Task to complete → Retype the records exactly, including every line.

(Stored data entries)
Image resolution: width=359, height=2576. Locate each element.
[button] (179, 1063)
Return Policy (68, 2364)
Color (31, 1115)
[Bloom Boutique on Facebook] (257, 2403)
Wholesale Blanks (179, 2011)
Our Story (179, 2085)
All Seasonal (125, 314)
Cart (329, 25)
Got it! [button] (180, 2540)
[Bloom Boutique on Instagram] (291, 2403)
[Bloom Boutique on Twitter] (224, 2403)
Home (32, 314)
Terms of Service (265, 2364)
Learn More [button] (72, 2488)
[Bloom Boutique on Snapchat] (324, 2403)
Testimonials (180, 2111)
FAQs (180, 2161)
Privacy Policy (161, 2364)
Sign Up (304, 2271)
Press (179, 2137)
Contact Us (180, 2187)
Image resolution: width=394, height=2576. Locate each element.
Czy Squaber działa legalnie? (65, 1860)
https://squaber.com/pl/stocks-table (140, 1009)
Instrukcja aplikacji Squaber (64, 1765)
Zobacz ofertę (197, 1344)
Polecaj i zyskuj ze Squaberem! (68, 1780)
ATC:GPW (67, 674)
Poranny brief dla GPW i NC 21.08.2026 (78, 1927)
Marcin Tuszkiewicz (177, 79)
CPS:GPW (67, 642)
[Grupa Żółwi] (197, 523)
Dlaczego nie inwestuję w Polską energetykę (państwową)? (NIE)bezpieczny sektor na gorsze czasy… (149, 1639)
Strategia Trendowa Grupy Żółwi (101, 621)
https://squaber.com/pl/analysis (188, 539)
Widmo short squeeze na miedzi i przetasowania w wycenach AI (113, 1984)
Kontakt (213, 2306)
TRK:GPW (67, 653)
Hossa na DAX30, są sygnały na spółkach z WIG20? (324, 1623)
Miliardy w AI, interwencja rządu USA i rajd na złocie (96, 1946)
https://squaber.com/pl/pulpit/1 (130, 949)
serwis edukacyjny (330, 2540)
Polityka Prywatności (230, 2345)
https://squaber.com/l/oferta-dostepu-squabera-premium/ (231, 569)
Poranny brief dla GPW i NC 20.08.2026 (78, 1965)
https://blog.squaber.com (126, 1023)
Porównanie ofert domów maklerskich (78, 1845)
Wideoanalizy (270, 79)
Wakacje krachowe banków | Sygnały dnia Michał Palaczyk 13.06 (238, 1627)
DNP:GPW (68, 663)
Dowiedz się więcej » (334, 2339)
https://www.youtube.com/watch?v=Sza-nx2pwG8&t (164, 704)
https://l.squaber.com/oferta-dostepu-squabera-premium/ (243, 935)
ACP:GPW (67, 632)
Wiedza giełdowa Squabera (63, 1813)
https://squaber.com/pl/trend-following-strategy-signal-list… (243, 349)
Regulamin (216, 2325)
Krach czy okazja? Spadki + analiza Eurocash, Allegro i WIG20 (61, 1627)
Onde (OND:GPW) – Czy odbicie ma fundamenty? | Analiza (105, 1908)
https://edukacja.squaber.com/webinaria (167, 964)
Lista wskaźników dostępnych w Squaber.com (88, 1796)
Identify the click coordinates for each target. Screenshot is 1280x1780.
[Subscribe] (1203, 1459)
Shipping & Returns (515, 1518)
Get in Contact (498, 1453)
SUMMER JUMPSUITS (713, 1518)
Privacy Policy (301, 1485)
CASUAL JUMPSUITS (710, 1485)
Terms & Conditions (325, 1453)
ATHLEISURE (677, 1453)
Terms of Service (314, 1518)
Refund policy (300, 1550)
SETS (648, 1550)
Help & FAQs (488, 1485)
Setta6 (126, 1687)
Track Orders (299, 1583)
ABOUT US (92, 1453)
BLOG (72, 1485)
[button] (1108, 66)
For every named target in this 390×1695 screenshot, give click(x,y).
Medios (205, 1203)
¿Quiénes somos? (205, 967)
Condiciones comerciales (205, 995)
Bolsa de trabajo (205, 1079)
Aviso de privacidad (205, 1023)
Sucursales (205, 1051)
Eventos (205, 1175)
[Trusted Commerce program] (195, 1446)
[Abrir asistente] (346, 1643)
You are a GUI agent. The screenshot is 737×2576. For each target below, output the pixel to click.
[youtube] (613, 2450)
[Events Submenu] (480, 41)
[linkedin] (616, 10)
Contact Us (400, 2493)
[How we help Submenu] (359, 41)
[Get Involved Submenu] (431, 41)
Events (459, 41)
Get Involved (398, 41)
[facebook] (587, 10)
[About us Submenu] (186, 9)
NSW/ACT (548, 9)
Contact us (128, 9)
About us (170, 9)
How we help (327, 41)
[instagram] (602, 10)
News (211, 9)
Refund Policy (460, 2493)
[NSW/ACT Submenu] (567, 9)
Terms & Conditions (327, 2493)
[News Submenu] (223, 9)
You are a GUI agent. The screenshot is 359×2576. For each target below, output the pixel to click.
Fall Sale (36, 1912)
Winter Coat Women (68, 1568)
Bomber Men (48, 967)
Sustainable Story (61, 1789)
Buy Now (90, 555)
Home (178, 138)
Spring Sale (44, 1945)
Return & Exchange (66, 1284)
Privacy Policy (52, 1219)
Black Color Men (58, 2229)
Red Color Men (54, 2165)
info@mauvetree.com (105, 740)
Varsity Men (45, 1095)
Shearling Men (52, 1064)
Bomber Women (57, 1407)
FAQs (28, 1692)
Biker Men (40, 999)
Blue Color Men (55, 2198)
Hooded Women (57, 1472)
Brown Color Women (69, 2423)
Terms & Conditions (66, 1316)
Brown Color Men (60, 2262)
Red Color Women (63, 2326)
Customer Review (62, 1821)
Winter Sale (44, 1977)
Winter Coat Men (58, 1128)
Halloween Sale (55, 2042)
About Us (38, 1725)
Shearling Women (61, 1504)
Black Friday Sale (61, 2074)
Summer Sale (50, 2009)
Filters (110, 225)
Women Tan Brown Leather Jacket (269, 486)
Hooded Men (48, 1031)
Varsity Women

Output for this task →
Image resolution: width=359, height=2576. Locate each element.
[button] (179, 1063)
Return Policy (68, 2364)
Color (31, 1115)
[Bloom Boutique on Facebook] (257, 2403)
Wholesale Blanks (179, 2011)
Our Story (179, 2085)
All Seasonal (125, 314)
Cart (329, 25)
Got it! [button] (180, 2540)
[Bloom Boutique on Instagram] (291, 2403)
[Bloom Boutique on Twitter] (224, 2403)
Home (32, 314)
Terms of Service (265, 2364)
Learn More [button] (72, 2488)
[Bloom Boutique on Snapchat] (324, 2403)
Testimonials (180, 2111)
FAQs (180, 2161)
Privacy Policy (161, 2364)
Sign Up (304, 2271)
Press (179, 2137)
Contact Us (180, 2187)
Image resolution: width=394, height=2576. Locate each element.
Czy Squaber działa legalnie? (65, 1860)
https://squaber.com/pl/stocks-table (140, 1009)
Instrukcja aplikacji Squaber (64, 1765)
Zobacz ofertę (197, 1344)
Polecaj i zyskuj ze Squaberem! (68, 1780)
ATC:GPW (67, 674)
Poranny brief dla GPW i NC 21.08.2026 (78, 1927)
Marcin Tuszkiewicz (177, 79)
CPS:GPW (67, 642)
[Grupa Żółwi] (197, 523)
Dlaczego nie inwestuję w Polską energetykę (państwową)? (NIE)bezpieczny sektor na gorsze czasy… (149, 1639)
Strategia Trendowa Grupy Żółwi (101, 621)
https://squaber.com/pl/analysis (188, 539)
Widmo short squeeze na miedzi i przetasowania w wycenach AI (113, 1984)
Kontakt (213, 2306)
TRK:GPW (67, 653)
Hossa na DAX30, są sygnały na spółkach z WIG20? (324, 1623)
Miliardy w AI, interwencja rządu USA i rajd na złocie (96, 1946)
https://squaber.com/pl/pulpit/1 (130, 949)
serwis edukacyjny (330, 2540)
Polityka Prywatności (230, 2345)
https://squaber.com/l/oferta-dostepu-squabera-premium/ (231, 569)
Poranny brief dla GPW i NC 20.08.2026 (78, 1965)
https://blog.squaber.com (126, 1023)
Porównanie ofert domów maklerskich (78, 1845)
Wideoanalizy (270, 79)
Wakacje krachowe banków | Sygnały dnia Michał Palaczyk 13.06 (238, 1627)
DNP:GPW (68, 663)
Dowiedz się więcej » (334, 2339)
https://www.youtube.com/watch?v=Sza-nx2pwG8&t (164, 704)
https://l.squaber.com/oferta-dostepu-squabera-premium/ (243, 935)
ACP:GPW (67, 632)
Wiedza giełdowa Squabera (63, 1813)
https://squaber.com/pl/trend-following-strategy-signal-list… (243, 349)
Regulamin (216, 2325)
Krach czy okazja? Spadki + analiza Eurocash, Allegro i WIG20 (61, 1627)
Onde (OND:GPW) – Czy odbicie ma fundamenty? | Analiza (105, 1908)
https://edukacja.squaber.com/webinaria (167, 964)
Lista wskaźników dostępnych w Squaber.com (88, 1796)
Identify the click coordinates for each target. Screenshot is 1280x1780.
[Subscribe] (1203, 1459)
Shipping & Returns (515, 1518)
Get in Contact (498, 1453)
SUMMER JUMPSUITS (713, 1518)
Privacy Policy (301, 1485)
CASUAL JUMPSUITS (710, 1485)
Terms & Conditions (325, 1453)
ATHLEISURE (677, 1453)
Terms of Service (314, 1518)
Refund policy (300, 1550)
SETS (648, 1550)
Help & FAQs (488, 1485)
Setta6 (126, 1687)
Track Orders (299, 1583)
ABOUT US (92, 1453)
BLOG (72, 1485)
[button] (1108, 66)
For every named target in this 390×1695 screenshot, give click(x,y).
Medios (205, 1203)
¿Quiénes somos? (205, 967)
Condiciones comerciales (205, 995)
Bolsa de trabajo (205, 1079)
Aviso de privacidad (205, 1023)
Sucursales (205, 1051)
Eventos (205, 1175)
[Trusted Commerce program] (195, 1446)
[Abrir asistente] (346, 1643)
You are a GUI agent. The screenshot is 737×2576. For each target below, output the pixel to click.
[youtube] (613, 2450)
[Events Submenu] (480, 41)
[linkedin] (616, 10)
Contact Us (400, 2493)
[How we help Submenu] (359, 41)
[Get Involved Submenu] (431, 41)
Events (459, 41)
Get Involved (398, 41)
[facebook] (587, 10)
[About us Submenu] (186, 9)
NSW/ACT (548, 9)
Contact us (128, 9)
About us (170, 9)
How we help (327, 41)
[instagram] (602, 10)
News (211, 9)
Refund Policy (460, 2493)
[NSW/ACT Submenu] (567, 9)
Terms & Conditions (327, 2493)
[News Submenu] (223, 9)
You are a GUI agent. The screenshot is 359×2576. For each target below, output the pixel to click.
Fall Sale (36, 1912)
Winter Coat Women (68, 1568)
Bomber Men (48, 967)
Sustainable Story (61, 1789)
Buy Now (90, 555)
Home (178, 138)
Spring Sale (44, 1945)
Return & Exchange (66, 1284)
Privacy Policy (52, 1219)
Black Color Men (58, 2229)
Red Color Men (54, 2165)
info@mauvetree.com (105, 740)
Varsity Men (45, 1095)
Shearling Men (52, 1064)
Bomber Women (57, 1407)
FAQs (28, 1692)
Biker Men (40, 999)
Blue Color Men (55, 2198)
Hooded Women (57, 1472)
Brown Color Women (69, 2423)
Terms & Conditions (66, 1316)
Brown Color Men (60, 2262)
Red Color Women (63, 2326)
Customer Review (62, 1821)
Winter Sale (44, 1977)
Winter Coat Men (58, 1128)
Halloween Sale (55, 2042)
About Us (38, 1725)
Shearling Women (61, 1504)
Black Friday Sale (61, 2074)
Summer Sale (50, 2009)
Filters (110, 225)
Women Tan Brown Leather Jacket (269, 486)
Hooded Men (48, 1031)
Varsity Women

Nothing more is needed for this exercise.